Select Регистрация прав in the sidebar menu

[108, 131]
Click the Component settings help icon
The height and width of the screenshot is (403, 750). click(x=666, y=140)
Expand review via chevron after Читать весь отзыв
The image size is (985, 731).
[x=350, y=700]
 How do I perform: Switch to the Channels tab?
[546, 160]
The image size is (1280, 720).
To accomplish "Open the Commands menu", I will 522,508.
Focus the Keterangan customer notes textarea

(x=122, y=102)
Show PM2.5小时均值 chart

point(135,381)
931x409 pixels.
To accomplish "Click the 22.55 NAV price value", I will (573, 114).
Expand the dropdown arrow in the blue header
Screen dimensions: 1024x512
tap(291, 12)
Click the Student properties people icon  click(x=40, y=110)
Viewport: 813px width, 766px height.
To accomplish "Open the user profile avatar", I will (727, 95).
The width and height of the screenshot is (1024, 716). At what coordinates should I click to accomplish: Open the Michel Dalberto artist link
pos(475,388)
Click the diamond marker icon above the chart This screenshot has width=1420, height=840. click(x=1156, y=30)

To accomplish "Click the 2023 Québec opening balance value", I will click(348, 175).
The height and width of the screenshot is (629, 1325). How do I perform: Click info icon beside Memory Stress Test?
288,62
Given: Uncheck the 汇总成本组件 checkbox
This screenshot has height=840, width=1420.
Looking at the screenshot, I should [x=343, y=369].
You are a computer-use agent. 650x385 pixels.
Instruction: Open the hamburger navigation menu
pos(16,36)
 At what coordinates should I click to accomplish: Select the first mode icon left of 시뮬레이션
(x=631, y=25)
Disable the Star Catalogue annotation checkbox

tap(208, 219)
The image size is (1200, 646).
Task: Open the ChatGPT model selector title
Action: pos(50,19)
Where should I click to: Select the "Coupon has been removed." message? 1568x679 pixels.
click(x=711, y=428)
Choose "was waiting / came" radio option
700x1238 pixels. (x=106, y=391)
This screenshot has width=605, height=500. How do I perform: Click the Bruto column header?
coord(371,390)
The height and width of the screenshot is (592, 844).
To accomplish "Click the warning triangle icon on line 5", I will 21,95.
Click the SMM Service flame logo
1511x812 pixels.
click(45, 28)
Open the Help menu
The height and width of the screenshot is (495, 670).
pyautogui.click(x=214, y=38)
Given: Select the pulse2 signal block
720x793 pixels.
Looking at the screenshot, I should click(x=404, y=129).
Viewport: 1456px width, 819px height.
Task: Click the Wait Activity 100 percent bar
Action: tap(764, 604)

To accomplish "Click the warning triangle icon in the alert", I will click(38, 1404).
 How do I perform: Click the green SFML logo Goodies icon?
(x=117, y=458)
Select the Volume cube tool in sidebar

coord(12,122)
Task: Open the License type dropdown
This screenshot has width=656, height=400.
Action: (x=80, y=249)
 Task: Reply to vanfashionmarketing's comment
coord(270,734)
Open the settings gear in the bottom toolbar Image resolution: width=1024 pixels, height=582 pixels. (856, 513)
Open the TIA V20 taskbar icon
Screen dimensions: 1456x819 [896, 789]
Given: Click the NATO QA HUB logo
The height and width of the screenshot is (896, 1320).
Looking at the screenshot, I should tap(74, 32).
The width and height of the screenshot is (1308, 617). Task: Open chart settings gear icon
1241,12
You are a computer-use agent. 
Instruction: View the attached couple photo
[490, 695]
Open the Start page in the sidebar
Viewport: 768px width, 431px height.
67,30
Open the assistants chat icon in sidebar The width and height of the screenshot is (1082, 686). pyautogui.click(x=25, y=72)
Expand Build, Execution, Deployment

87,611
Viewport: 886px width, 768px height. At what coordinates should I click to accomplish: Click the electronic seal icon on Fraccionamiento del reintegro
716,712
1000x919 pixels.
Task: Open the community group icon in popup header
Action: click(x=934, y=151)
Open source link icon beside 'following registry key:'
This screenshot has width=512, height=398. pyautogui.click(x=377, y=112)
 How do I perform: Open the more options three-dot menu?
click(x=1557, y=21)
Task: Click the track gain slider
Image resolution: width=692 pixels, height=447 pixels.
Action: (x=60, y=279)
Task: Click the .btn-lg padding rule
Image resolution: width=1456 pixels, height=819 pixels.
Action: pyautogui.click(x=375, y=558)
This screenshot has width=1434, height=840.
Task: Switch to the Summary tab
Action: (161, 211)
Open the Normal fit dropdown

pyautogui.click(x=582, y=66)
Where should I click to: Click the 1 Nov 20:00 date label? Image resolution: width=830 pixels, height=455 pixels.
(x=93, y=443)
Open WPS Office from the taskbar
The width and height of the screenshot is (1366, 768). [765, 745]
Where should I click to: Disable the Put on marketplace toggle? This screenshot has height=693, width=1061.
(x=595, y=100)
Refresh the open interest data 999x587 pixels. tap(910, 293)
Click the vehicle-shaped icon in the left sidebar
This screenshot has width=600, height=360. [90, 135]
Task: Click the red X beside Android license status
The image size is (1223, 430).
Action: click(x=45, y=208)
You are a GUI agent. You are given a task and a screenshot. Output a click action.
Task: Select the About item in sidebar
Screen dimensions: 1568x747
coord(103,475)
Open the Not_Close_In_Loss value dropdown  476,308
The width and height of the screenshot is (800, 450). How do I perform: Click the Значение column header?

--------------------

> The request
Please quote the data above word for word, from its first line through its last.

> Written solution
Select Регистрация прав in the sidebar menu

[108, 131]
Click the Component settings help icon
The height and width of the screenshot is (403, 750). click(x=666, y=140)
Expand review via chevron after Читать весь отзыв
The image size is (985, 731).
[x=350, y=700]
 How do I perform: Switch to the Channels tab?
[546, 160]
The image size is (1280, 720).
To accomplish "Open the Commands menu", I will 522,508.
Focus the Keterangan customer notes textarea

(x=122, y=102)
Show PM2.5小时均值 chart

point(135,381)
931x409 pixels.
To accomplish "Click the 22.55 NAV price value", I will (573, 114).
Expand the dropdown arrow in the blue header
Screen dimensions: 1024x512
tap(291, 12)
Click the Student properties people icon  click(x=40, y=110)
Viewport: 813px width, 766px height.
To accomplish "Open the user profile avatar", I will (727, 95).
The width and height of the screenshot is (1024, 716). At what coordinates should I click to accomplish: Open the Michel Dalberto artist link
pos(475,388)
Click the diamond marker icon above the chart This screenshot has width=1420, height=840. click(x=1156, y=30)

To accomplish "Click the 2023 Québec opening balance value", I will click(348, 175).
The height and width of the screenshot is (629, 1325). How do I perform: Click info icon beside Memory Stress Test?
288,62
Given: Uncheck the 汇总成本组件 checkbox
This screenshot has height=840, width=1420.
Looking at the screenshot, I should [x=343, y=369].
You are a computer-use agent. 650x385 pixels.
Instruction: Open the hamburger navigation menu
pos(16,36)
 At what coordinates should I click to accomplish: Select the first mode icon left of 시뮬레이션
(x=631, y=25)
Disable the Star Catalogue annotation checkbox

tap(208, 219)
The image size is (1200, 646).
Task: Open the ChatGPT model selector title
Action: pos(50,19)
Where should I click to: Select the "Coupon has been removed." message? 1568x679 pixels.
click(x=711, y=428)
Choose "was waiting / came" radio option
700x1238 pixels. (x=106, y=391)
This screenshot has width=605, height=500. How do I perform: Click the Bruto column header?
coord(371,390)
The height and width of the screenshot is (592, 844).
To accomplish "Click the warning triangle icon on line 5", I will 21,95.
Click the SMM Service flame logo
1511x812 pixels.
click(45, 28)
Open the Help menu
The height and width of the screenshot is (495, 670).
pyautogui.click(x=214, y=38)
Given: Select the pulse2 signal block
720x793 pixels.
Looking at the screenshot, I should click(x=404, y=129).
Viewport: 1456px width, 819px height.
Task: Click the Wait Activity 100 percent bar
Action: tap(764, 604)

To accomplish "Click the warning triangle icon in the alert", I will click(38, 1404).
 How do I perform: Click the green SFML logo Goodies icon?
(x=117, y=458)
Select the Volume cube tool in sidebar

coord(12,122)
Task: Open the License type dropdown
This screenshot has width=656, height=400.
Action: (x=80, y=249)
 Task: Reply to vanfashionmarketing's comment
coord(270,734)
Open the settings gear in the bottom toolbar Image resolution: width=1024 pixels, height=582 pixels. (856, 513)
Open the TIA V20 taskbar icon
Screen dimensions: 1456x819 [896, 789]
Given: Click the NATO QA HUB logo
The height and width of the screenshot is (896, 1320).
Looking at the screenshot, I should tap(74, 32).
The width and height of the screenshot is (1308, 617). Task: Open chart settings gear icon
1241,12
You are a computer-use agent. 
Instruction: View the attached couple photo
[490, 695]
Open the Start page in the sidebar
Viewport: 768px width, 431px height.
67,30
Open the assistants chat icon in sidebar The width and height of the screenshot is (1082, 686). pyautogui.click(x=25, y=72)
Expand Build, Execution, Deployment

87,611
Viewport: 886px width, 768px height. At what coordinates should I click to accomplish: Click the electronic seal icon on Fraccionamiento del reintegro
716,712
1000x919 pixels.
Task: Open the community group icon in popup header
Action: click(x=934, y=151)
Open source link icon beside 'following registry key:'
This screenshot has width=512, height=398. pyautogui.click(x=377, y=112)
 How do I perform: Open the more options three-dot menu?
click(x=1557, y=21)
Task: Click the track gain slider
Image resolution: width=692 pixels, height=447 pixels.
Action: (x=60, y=279)
Task: Click the .btn-lg padding rule
Image resolution: width=1456 pixels, height=819 pixels.
Action: pyautogui.click(x=375, y=558)
This screenshot has width=1434, height=840.
Task: Switch to the Summary tab
Action: (161, 211)
Open the Normal fit dropdown

pyautogui.click(x=582, y=66)
Where should I click to: Click the 1 Nov 20:00 date label? Image resolution: width=830 pixels, height=455 pixels.
(x=93, y=443)
Open WPS Office from the taskbar
The width and height of the screenshot is (1366, 768). [765, 745]
Where should I click to: Disable the Put on marketplace toggle? This screenshot has height=693, width=1061.
(x=595, y=100)
Refresh the open interest data 999x587 pixels. tap(910, 293)
Click the vehicle-shaped icon in the left sidebar
This screenshot has width=600, height=360. [90, 135]
Task: Click the red X beside Android license status
The image size is (1223, 430).
Action: click(x=45, y=208)
You are a GUI agent. You are given a task and a screenshot. Output a click action.
Task: Select the About item in sidebar
Screen dimensions: 1568x747
coord(103,475)
Open the Not_Close_In_Loss value dropdown  476,308
The width and height of the screenshot is (800, 450). How do I perform: Click the Значение column header?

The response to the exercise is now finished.